Griswold girls' lacrosse team marks milestone at first-ever home game
By Janice Steinhagen - Staff Writer
Griswold - posted Mon., May. 20, 2013
Griswold High School’s fledgling girls’ lacrosse team marked the end of its second season with a historic milestone: the first-ever high school lacrosse game played on Wolverine turf. The GHS squad, led by coach Edward Perry, played the Bears of Stonington High School to an 8-16 loss, but Perry was upbeat.
“This was monumental,” he said after the May 16 contest. “The girls were excited and nervous – but a good nervous. The kids have a great attitude, the whole team.” He said that the crowd of hometown spectators seemed to share that excitement. “Lacrosse is an exciting sport.
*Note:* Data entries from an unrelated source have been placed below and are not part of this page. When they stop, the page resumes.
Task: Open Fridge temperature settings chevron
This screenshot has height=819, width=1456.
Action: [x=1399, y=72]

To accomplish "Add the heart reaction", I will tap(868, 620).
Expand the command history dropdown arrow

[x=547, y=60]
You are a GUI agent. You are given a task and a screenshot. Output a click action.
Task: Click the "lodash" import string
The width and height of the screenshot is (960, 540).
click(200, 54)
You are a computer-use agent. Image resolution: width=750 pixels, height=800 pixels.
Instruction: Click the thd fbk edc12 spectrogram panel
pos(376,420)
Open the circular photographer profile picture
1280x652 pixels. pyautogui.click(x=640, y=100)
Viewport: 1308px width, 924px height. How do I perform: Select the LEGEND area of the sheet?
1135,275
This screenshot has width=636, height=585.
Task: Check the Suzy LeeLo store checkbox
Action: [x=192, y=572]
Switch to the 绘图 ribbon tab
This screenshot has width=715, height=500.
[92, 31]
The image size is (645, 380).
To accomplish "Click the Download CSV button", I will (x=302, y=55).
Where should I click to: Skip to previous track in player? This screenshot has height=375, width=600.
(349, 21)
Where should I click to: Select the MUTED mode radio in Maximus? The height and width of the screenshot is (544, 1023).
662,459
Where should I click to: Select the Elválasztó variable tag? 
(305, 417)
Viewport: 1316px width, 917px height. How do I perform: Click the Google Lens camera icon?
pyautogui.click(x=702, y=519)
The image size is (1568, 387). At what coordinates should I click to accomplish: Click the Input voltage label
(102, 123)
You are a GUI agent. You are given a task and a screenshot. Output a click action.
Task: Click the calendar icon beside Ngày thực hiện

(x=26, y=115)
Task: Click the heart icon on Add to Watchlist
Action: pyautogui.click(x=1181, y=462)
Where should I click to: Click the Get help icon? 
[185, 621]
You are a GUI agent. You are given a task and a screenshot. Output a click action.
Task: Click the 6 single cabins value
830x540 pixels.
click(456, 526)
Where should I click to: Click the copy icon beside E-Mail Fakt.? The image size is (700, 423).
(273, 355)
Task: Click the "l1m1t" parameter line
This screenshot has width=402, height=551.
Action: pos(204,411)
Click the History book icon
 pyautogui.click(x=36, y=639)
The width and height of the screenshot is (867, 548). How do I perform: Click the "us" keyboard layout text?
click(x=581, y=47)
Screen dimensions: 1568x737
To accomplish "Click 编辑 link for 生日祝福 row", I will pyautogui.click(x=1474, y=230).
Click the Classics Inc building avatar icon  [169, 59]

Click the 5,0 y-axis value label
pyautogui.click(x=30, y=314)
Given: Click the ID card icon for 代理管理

It’s a great sport to watch – it’s quick-moving,” he said.
Perry’s squad literally doubled in size from its inaugural effort last year; this season he had 21 players, including one exchange student from Finland, Sofiina Kuronen. Like most of this year’s newbies, she was new to the game. “Half the team just picked up a stick this year,” he said. The expanded roster made a huge difference, as the team also increased its schedule from three games to eight this season. “We’ve got subs – that’s a luxury we didn’t have last year. It’s huge,” said Perry.
Kuronen, who plays attack, is joined by mid-fielder Lexi Edge and attack player Kaelyn Phelps as the squad’s seniors. Defensive player Sam Lord is the sole junior: the rest of the squad is equally split between freshmen and sophomores. Perry is hopeful that his young squad’s growth this year will spell success next spring. “I’ve seen improvement on the whole team. That’s the key thing,” he said.
Some of Perry’s players who have experience on youth teams through the Norwich youth lacrosse program that he helped found are already taking leadership roles. “What we want to do is cultivate the sport at the youth level so that by the time they come here, we have a competitive team,” he said.
At this point, the lacrosse team still has club sports status. The program runs on fundraisers by players’ families and through donations. “For the uniforms, somebody donated the tops and somebody else donated the bottoms," Perry said. He said it’s uncertain when the team could reach varsity status, a ranking that would require between $5,000 and $6,500 in funding.